### Record extracts ###
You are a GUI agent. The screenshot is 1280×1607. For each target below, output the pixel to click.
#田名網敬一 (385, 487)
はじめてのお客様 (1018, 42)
###
### Record extracts ###
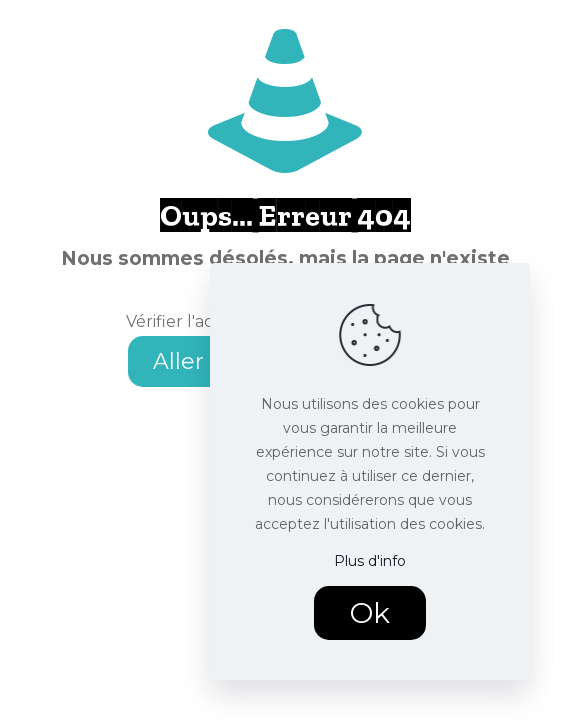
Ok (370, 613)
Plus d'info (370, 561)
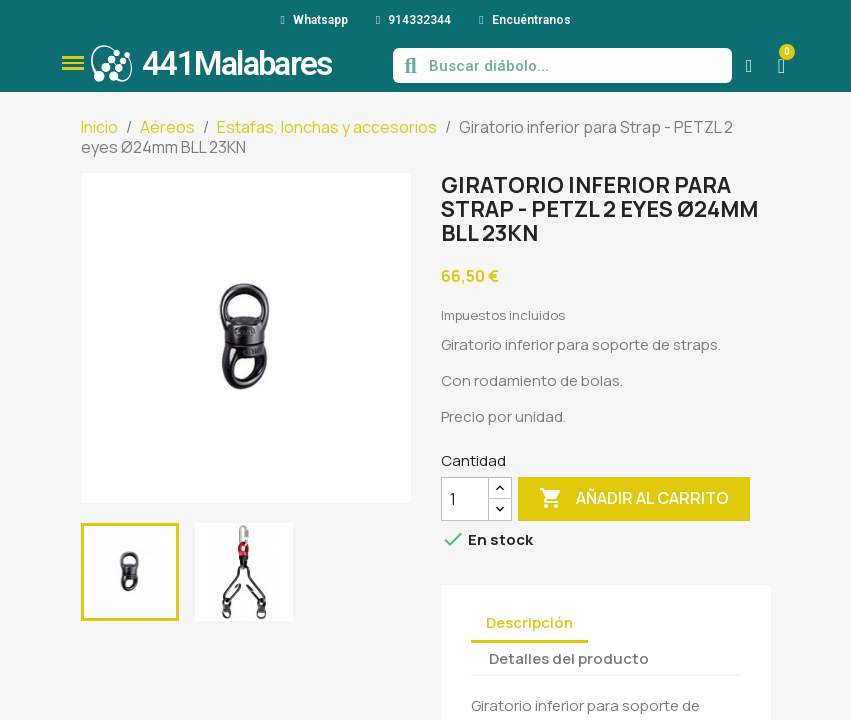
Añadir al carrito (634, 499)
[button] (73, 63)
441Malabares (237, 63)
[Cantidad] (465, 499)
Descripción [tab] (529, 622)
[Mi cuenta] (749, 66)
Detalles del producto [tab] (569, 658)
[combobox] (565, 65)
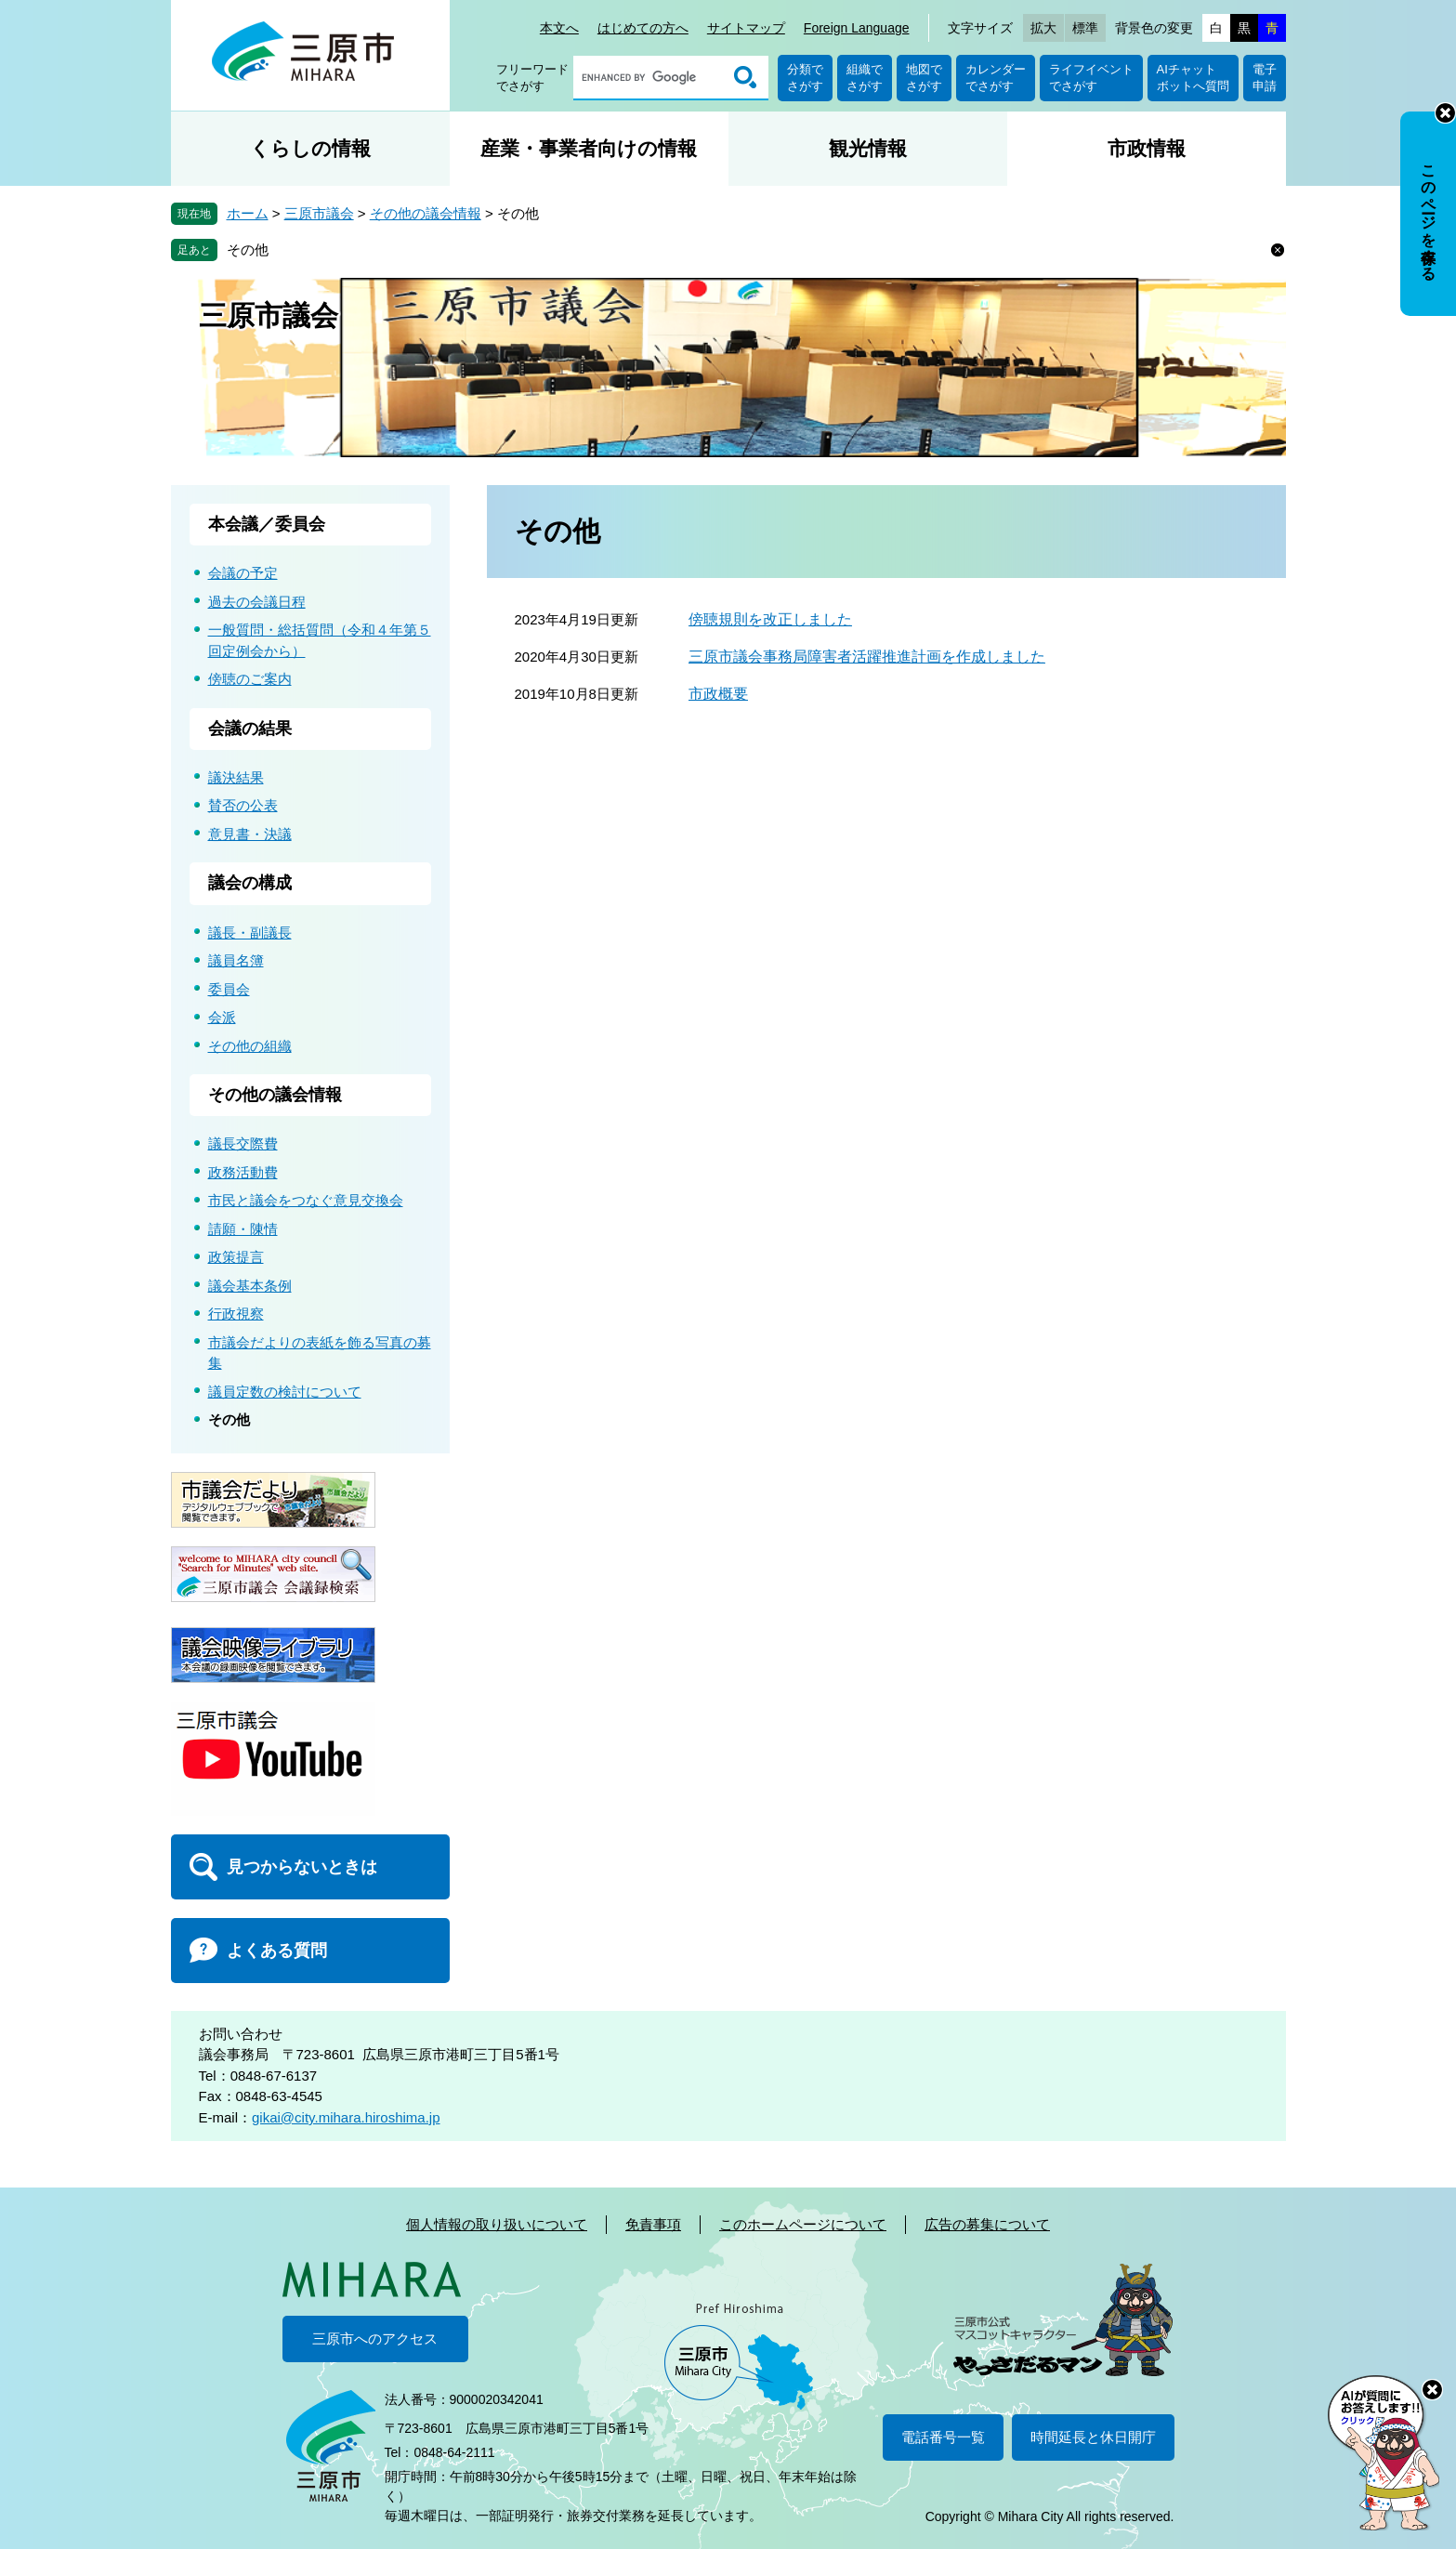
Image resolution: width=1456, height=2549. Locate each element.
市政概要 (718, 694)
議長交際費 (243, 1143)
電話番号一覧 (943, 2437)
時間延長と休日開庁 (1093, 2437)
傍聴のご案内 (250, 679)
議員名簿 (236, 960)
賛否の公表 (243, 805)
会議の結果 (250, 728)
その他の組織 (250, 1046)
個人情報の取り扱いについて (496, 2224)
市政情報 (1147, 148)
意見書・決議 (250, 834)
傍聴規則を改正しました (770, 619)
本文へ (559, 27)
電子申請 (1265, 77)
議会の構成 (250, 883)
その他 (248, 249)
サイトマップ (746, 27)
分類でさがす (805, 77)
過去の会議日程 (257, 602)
###
• [What the task requires]: Retype everything in the data from the line containing "[combobox] (565, 65)" down to the line containing "過去の会議日程 (257, 602)", including both of those lines, and leave the pictures out.

• [Exercise output]:
[combobox] (565, 65)
Image resolution: width=1456, height=2549. Locate each element.
市政概要 (718, 694)
議長交際費 (243, 1143)
電話番号一覧 (943, 2437)
時間延長と休日開庁 (1093, 2437)
傍聴のご案内 (250, 679)
議員名簿 (236, 960)
賛否の公表 (243, 805)
会議の結果 (250, 728)
その他の組織 (250, 1046)
個人情報の取り扱いについて (496, 2224)
市政情報 (1147, 148)
意見書・決議 (250, 834)
傍聴規則を改正しました (770, 619)
本文へ (559, 27)
電子申請 (1265, 77)
議会の構成 (250, 883)
その他 (248, 249)
サイトマップ (746, 27)
分類でさがす (805, 77)
過去の会議日程 (257, 602)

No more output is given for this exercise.